The driving, high-energy Indian folk dance known as “bhangra” has a long history that takes it from the fields of northern India and Pakistan to modern-day dance halls. It has become the connection to the Punjabi culture for a generation of Indian Americans who have grown up far from home. Spark goes inside the Dhol Di Awaz competition held at Cupertino’s Flint Center and meets one of the Bay Area’s top bhangra teams.
Founded in 1999 by the Berkeley Sikh Student Association, Dhol Di Awaz — which translates as “the sound of the dhol [an Indian drum]” — is the oldest bhangra competition on the West Coast. With participating teams that hail from as far away as Canada, it has also become one of the largest events of its kind.
Vigorous and dynamic, bhangra arose out of dances that Punjabi farmers once performed while working in the fields during the spring harvest. From there, it gradually evolved into a popular folk dance for festive occasions, such as weddings and parties. Although originally it was danced primarily by men, in modern competition it’s not unusual to see co-ed groups dressed in colorful outfits — the men usually in long tunics called “kurtas” and the women in bright baggy pants, or “salwar kameez.” Bhangra dancers traditionally bound and bob to the relentless beat of the dhol, a two-sided Indian bass drum, accompanied by such other instruments as the stringed sarangi, the jingling chimta and the sups, which resemble a long section of a wooden folding gate.

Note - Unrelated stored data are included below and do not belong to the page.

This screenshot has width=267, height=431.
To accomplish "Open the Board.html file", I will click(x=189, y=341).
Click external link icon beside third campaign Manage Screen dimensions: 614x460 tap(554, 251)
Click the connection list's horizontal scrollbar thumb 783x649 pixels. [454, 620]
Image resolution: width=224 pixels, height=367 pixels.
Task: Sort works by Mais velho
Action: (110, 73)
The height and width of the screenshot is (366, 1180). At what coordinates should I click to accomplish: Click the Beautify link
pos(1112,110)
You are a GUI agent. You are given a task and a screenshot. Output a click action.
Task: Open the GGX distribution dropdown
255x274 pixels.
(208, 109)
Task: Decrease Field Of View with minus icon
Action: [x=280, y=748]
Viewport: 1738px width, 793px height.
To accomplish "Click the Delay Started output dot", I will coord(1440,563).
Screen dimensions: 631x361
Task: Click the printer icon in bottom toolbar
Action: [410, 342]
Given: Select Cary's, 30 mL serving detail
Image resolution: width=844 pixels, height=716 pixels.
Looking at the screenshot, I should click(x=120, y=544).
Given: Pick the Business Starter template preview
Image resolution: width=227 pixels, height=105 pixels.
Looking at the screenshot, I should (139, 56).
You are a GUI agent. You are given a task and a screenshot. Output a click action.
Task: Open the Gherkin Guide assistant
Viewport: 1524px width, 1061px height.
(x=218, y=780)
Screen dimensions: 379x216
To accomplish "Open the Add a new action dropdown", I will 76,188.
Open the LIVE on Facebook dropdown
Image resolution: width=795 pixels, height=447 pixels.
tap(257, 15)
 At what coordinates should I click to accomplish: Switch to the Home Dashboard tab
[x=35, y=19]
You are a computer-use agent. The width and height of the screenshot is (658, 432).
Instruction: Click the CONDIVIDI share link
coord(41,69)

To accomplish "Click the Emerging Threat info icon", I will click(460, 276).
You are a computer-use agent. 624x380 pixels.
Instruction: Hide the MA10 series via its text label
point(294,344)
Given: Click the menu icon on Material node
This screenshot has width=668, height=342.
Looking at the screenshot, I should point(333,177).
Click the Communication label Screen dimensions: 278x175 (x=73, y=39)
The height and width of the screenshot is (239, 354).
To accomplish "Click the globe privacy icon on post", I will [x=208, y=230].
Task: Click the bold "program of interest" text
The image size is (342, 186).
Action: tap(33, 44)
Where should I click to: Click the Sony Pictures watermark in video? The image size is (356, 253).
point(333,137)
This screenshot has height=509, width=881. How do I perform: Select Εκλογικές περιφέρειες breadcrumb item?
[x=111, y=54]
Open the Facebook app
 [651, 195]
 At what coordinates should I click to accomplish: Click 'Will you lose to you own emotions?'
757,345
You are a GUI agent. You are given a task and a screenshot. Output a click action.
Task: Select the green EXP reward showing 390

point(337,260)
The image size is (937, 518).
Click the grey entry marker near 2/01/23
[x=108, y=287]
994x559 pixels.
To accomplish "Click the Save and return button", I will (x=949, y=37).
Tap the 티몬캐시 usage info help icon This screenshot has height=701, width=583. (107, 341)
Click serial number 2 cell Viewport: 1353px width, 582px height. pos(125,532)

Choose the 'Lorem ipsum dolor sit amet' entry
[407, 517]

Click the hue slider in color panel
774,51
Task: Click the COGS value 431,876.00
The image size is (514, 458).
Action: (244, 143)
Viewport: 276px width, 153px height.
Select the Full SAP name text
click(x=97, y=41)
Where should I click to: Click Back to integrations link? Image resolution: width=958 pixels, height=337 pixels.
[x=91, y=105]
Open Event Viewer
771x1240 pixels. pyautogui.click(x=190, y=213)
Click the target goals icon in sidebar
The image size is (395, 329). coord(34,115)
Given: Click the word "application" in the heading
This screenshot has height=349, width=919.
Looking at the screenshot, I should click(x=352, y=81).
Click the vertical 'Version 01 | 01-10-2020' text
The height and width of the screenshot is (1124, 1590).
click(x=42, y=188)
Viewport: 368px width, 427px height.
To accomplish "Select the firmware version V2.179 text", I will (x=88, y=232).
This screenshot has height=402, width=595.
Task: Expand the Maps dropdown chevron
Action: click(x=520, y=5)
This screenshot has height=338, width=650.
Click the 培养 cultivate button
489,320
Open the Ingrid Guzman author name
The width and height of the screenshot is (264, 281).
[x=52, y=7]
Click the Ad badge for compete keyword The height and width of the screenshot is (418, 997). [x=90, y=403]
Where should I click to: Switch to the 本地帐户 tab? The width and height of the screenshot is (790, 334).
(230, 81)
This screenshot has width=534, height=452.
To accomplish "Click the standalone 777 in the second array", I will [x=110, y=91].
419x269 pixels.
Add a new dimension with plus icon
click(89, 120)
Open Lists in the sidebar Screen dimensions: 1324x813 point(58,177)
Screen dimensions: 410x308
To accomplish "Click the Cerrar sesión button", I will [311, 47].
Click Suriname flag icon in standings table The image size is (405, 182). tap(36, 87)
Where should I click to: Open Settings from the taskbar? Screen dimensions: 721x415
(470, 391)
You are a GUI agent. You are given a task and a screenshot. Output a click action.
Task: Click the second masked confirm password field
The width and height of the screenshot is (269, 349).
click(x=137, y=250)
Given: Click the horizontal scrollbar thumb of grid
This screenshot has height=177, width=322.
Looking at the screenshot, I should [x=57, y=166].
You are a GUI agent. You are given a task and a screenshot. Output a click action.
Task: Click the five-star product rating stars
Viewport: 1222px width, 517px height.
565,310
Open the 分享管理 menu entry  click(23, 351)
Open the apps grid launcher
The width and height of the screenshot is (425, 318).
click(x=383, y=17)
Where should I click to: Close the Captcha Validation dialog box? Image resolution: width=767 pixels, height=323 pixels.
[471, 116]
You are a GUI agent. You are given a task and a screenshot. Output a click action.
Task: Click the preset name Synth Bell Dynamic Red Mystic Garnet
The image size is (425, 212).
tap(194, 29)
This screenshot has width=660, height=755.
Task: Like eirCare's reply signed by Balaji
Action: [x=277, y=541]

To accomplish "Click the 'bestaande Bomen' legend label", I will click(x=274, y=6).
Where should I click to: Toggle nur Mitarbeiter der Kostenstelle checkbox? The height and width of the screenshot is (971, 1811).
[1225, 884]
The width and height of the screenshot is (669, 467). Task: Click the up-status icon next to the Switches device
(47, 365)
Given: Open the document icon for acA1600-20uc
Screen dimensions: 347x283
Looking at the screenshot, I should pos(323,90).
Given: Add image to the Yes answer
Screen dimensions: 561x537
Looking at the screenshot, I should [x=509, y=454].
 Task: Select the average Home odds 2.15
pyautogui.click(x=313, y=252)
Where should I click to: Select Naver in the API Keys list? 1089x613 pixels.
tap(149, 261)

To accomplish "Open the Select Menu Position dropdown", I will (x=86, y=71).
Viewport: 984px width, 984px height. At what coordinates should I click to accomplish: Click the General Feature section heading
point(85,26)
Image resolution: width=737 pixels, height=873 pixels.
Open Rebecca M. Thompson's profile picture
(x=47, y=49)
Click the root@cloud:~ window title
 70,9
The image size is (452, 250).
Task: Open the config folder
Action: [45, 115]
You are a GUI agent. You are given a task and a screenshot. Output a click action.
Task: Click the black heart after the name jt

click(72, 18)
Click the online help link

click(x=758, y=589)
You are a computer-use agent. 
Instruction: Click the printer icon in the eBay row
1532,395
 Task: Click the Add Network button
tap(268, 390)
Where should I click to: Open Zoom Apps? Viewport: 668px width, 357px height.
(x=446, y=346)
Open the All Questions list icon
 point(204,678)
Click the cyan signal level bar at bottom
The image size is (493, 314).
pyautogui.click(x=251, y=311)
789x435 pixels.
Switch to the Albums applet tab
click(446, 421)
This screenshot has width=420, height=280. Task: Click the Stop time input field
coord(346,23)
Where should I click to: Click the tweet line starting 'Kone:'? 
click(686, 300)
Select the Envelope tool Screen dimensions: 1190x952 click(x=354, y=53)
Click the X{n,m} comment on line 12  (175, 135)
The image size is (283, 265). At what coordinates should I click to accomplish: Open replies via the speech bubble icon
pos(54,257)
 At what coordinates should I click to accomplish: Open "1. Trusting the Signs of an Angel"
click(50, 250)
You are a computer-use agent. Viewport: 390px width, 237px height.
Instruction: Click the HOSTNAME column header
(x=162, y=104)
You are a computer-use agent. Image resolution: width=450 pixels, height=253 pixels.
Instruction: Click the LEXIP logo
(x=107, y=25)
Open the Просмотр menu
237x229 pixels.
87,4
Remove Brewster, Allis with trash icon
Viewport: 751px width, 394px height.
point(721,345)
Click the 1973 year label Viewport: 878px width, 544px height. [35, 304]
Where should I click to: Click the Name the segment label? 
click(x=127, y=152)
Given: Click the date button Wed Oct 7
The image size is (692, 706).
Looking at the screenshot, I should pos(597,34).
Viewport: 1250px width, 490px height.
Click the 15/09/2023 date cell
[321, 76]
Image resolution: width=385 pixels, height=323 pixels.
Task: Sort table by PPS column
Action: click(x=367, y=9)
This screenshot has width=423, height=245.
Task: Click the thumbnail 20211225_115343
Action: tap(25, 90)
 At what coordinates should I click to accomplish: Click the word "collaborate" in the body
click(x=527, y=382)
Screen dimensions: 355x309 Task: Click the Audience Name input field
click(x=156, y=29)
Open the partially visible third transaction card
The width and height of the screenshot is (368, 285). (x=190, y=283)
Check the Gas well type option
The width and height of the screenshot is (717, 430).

As young people of Southeast Asian descent rediscover their roots, they’ve found that bhangra’s heavy backbeat and coordination of nonstop foot and hand motions has made it a natural match to other styles of dance and music, and its distinctive rhythms have filtered into dance clubs and fused with reggae, raggamuffin, house music and hip hop, all of them breathing contemporary life into an ancient style. No longer confined to just the Punjabi area, bhangra fusion can be heard in Apache Indian’s ragga hit “Chok There,” on Missy Elliot’s 2001 Get Ur Freak On in “Beware,” in Jay-Z’s remix of the bhangra song “Mundian to Bach Ke” and even in Britney Spears’s “Me Against the Music.”